Zeigarnik Effect: the psychological tendency to remember an uncompleted task rather than a completed one. – Merriam-Webster
You’d think that the logical response to “cure” the Zeigarnik effect would be to finish the tasks and meet the goals. However, Baumeister and E.J. Masicampo found that the Zeigarnik effect is your unconscious “asking the conscious mind to make a plan.” It’s not asking the conscious mind to get off its butt to complete some tasks.

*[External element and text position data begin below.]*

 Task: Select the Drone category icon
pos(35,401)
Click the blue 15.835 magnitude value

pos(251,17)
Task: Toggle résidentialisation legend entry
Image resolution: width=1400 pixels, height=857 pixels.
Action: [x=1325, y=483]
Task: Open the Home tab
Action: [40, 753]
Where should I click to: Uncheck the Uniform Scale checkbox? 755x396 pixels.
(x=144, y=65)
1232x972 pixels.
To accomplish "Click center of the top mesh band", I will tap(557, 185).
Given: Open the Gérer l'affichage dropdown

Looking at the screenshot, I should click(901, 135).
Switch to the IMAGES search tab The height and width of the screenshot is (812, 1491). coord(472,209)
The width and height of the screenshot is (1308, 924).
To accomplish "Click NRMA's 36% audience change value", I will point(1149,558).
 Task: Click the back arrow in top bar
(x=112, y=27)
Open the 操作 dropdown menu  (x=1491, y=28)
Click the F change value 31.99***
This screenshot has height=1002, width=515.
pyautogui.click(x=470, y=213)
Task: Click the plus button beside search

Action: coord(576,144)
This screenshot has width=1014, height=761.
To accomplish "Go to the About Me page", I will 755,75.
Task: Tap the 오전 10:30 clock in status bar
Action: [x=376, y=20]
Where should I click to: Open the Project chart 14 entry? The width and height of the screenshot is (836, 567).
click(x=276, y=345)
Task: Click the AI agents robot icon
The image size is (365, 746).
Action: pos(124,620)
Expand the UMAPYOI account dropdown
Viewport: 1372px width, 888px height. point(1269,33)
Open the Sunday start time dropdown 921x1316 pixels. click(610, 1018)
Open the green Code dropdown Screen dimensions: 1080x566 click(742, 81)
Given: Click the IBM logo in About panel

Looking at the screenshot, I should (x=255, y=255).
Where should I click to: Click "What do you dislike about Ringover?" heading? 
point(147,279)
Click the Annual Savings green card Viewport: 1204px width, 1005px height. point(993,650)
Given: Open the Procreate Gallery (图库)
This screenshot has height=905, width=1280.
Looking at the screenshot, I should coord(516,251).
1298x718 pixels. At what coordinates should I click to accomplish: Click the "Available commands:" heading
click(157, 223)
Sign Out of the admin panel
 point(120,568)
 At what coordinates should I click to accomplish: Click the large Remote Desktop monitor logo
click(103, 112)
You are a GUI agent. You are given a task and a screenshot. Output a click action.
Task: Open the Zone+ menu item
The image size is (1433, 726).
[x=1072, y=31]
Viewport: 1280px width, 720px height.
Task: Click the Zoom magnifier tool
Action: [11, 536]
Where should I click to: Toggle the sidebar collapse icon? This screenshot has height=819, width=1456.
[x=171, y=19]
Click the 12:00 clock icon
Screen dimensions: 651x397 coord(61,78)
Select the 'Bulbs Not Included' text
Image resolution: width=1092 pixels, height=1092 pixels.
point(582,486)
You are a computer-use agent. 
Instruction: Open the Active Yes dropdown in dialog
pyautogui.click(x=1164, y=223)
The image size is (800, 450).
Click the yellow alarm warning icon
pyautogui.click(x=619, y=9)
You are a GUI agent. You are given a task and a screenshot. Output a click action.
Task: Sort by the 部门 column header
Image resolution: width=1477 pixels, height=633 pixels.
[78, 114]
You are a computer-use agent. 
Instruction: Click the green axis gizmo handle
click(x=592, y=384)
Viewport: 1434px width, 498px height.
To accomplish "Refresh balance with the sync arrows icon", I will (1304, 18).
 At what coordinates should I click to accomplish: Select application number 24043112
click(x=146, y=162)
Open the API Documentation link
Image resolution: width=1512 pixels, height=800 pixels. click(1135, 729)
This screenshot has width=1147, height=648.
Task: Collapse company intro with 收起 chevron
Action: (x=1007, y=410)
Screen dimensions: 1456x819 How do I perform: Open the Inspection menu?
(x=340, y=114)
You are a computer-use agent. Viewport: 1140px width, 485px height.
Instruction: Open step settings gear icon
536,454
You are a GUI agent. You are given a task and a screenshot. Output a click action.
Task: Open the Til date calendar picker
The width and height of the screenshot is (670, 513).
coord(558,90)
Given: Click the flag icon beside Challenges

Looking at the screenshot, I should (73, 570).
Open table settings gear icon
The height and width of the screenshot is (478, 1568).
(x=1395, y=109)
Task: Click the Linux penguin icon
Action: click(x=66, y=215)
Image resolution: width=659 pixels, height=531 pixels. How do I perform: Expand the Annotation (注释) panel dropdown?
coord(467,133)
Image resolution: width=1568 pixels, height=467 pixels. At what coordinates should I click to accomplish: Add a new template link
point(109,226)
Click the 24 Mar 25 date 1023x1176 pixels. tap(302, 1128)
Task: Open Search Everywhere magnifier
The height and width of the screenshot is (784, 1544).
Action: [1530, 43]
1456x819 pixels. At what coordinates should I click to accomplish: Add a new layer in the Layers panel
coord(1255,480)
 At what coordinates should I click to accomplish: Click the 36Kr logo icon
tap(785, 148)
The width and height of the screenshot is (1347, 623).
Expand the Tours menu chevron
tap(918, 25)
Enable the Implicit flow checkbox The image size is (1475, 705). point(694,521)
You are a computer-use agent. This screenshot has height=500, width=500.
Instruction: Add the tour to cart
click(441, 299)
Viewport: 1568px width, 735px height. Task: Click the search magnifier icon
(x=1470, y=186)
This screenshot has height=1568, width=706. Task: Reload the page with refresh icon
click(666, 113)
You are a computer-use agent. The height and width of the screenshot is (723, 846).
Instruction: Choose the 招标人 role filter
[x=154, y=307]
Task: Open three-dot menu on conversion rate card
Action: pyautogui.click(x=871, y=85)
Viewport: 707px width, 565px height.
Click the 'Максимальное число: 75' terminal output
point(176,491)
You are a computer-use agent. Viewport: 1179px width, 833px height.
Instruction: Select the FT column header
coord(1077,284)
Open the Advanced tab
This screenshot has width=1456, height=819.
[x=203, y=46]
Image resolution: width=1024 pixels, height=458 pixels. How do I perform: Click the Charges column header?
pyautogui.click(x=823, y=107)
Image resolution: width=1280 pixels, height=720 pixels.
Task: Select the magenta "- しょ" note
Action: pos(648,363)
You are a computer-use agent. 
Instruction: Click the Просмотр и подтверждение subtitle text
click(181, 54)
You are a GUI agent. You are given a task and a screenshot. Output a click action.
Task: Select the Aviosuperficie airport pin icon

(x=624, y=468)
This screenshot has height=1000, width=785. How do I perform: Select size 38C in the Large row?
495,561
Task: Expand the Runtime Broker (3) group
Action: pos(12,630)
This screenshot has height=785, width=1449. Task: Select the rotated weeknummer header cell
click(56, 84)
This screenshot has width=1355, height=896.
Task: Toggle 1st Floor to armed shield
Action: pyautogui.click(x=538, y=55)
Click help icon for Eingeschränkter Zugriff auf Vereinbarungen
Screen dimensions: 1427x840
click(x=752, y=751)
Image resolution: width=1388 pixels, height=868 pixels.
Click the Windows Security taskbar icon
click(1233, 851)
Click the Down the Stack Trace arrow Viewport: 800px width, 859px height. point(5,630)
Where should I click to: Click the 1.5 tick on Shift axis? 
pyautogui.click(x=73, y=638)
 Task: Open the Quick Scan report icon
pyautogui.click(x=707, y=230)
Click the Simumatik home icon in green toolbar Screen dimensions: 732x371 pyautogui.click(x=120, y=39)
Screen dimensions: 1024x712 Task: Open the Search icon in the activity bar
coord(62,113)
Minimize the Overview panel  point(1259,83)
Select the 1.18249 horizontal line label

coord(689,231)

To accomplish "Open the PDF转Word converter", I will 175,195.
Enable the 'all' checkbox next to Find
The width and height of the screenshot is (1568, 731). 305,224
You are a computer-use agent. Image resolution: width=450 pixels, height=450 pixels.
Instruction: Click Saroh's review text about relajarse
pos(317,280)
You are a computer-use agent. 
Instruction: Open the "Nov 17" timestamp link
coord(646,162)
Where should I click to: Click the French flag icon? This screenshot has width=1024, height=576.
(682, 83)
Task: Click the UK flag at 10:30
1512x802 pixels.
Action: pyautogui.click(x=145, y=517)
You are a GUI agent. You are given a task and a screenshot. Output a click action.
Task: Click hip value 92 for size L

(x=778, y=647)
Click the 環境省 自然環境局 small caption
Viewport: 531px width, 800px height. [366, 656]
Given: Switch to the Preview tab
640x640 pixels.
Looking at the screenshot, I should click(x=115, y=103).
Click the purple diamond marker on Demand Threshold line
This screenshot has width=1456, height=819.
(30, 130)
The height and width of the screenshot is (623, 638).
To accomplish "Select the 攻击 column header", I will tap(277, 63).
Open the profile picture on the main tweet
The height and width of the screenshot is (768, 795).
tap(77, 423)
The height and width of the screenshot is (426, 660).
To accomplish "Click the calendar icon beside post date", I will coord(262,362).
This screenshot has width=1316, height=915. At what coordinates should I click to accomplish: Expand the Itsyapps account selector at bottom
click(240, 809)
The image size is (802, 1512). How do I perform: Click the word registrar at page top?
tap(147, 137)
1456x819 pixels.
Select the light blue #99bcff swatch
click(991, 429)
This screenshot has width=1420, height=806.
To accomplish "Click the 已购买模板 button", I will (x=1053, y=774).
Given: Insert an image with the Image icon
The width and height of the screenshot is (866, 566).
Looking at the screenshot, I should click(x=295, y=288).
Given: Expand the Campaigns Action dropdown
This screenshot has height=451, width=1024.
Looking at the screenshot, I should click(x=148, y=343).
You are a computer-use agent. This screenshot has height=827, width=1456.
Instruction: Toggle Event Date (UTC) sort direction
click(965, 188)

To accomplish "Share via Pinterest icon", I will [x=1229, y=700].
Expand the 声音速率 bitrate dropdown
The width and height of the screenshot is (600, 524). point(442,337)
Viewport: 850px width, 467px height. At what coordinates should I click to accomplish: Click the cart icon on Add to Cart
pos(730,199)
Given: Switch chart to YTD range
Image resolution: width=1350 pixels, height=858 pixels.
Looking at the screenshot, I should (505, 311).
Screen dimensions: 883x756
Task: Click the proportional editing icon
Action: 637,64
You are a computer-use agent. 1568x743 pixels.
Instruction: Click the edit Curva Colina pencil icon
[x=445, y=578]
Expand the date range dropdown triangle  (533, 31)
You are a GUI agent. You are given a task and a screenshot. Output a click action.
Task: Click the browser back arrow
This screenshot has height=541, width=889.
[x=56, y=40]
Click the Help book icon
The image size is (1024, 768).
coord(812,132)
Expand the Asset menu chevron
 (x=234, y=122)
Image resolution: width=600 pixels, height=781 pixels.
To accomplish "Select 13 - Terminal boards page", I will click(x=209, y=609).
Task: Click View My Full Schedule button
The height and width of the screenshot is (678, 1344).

In one of their experiments, they instructed a group of students to think about an important final exam while another group was told to create a specific study plan including details like what they would do, where, and when. Then, when given word fragments to complete, the students who’d been told merely to think about the upcoming test filled in exam-related words, while the study-plan group did not.
Even though the planners had put more effort thinking about their task and hadn’t even made any actual progress on the task itself, as Baumeister and Tierney explain, “their minds had apparently been cleared by the act of writing down a plan.” Our to-do lists fail us when we don’t think through steps and plans. And when our lists grow long, it becomes impossible and ineffective to plan out everything. It’s no wonder
we don’t complete tasks.
3. You give yourself too much time!
Data from the iDoneThis stats show that when people did complete tasks, they did them quickly. When goals are broken into actionable steps, it takes less effort, energy, and time to cross those smaller, manageable tasks off the list. Generally though, we tend to be lenient on assigning ourselves deadlines, which means the chances increase that the task will never get done.
Behavioral economist Dan Ariely found, for example, that students who had longer time to finish three papers performed worse than those who had externally-imposed or self-imposed deadlines that were evenly spaced and earlier. As many procrastinators know, the more time you give yourself, the less likely it is that you’ll finish in that timeframe. And when to-do lists become a constant exercise in pushing things off to tomorrow and the next day, they’re not effective.
Adapted from iDoneThis‘ ebook, “The Busy Person’s Guide to the Done List”.